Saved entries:
◆ ◆ ◆ ◆ ◆

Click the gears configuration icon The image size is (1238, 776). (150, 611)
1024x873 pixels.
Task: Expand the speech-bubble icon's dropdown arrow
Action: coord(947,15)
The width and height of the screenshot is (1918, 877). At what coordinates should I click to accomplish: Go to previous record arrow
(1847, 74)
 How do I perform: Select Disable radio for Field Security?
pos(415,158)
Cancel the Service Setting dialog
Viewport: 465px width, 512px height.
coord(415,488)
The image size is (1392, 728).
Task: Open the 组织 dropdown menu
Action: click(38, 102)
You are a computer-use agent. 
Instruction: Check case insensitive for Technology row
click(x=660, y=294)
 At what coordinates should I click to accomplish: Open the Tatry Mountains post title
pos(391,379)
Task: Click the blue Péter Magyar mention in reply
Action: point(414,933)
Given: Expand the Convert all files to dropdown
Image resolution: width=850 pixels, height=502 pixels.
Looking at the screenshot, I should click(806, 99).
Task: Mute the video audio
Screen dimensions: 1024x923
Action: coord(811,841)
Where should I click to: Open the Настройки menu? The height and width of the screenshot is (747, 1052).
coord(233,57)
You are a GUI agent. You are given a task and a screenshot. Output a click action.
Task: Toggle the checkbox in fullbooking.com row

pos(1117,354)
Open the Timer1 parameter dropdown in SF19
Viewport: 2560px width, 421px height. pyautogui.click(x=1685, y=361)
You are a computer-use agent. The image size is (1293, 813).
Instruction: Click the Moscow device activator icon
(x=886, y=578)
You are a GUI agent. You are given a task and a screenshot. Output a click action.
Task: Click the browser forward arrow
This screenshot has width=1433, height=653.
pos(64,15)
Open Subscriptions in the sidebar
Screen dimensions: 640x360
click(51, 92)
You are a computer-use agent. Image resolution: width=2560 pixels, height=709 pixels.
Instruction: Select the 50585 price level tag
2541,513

◆ ◆ ◆ ◆ ◆

Across the data above, count every line with "computer" in it and write only the total.

» Exercise response:
3